Factbox: Energy transition in action at German port of Wilhelmshaven

FRANKFURT, April 6 (Reuters) - Wilhelmshaven is home to Germany's first liquefied natural gas (LNG) reception terminal, which companies in Europe's biggest economy hope will help bridge the gap from Russian gas to a low-carbon future.

Here are a selection of company initiatives under way in and around the North Sea deep-water port to aid this transition:

Uniper (UN01.DE):

The utility that had to be rescued by the German state when Russian gas business, its biggest profit source, dried up, operates an existing LNG floating terminal.

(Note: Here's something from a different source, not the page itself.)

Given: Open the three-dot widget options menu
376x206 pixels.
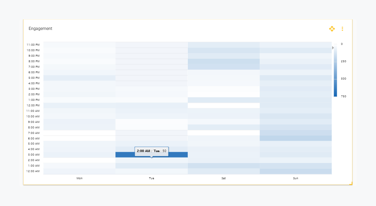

It plans to add a land-based ammonia reception terminal and cracker in the second half of this decade at Wilhelmshaven for reconversion of ammonia - of which it plans to import 2.6 million tonnes per annum - into green hydrogen.

Project "Green Wilhelmshaven", which started in 2021, can draw on land from a defunct coal-to-power generation plant, regasification capacity, nearby gas transport pipelines and gas storage caverns.

Wintershall Dea (WINT.UL)

The oil and gas producer, part of the BASF (BASFn.DE) chemicals group, wants to make initially "blue" (fossil) hydrogen from Norwegian natural gas in processes that will be powered with offshore wind, in a venture called BlueHyNow.

It plans to split CO2 from that process and, in a parallel business model called Co2nnectNow-Hub, also gather CO2 from other German industry which needs to meet carbon avoidance and sequestration targets.

The combined volumes will be shipped via dedicated CO2 pipelines for permanent burying under the seabed.

Wintershall Dea has teamed up with companies in Denmark to expand carbon capture and storage (CCS) off the country's northern North Sea coast and also cooperates on CCS with Norway's Equinor (EQNR.OL), with ideas to build a pipeline from Germany to Norway to transport and store CO2.

Tree Energy Solutions (TES):

The company, backed by Belgian firm AtlasInvest, has won a commission to operate the second LNG floating terminal at Wilhelmshaven from later in 2023 for a five-year period, in a cooperation with E.ON (EONGn.DE) and Engie (ENGIE.PA).

From 2027 onwards, it wants to create a landing facility for green methane (CH4), called e-NG, produced from cheap overseas solar power.

This could be used directly, or converted into hydrogen and CO2, the latter again being captured, liquefied and shipped back to the original site for re-use in the next batch of green gas, recycling the CO2 in a closed loop.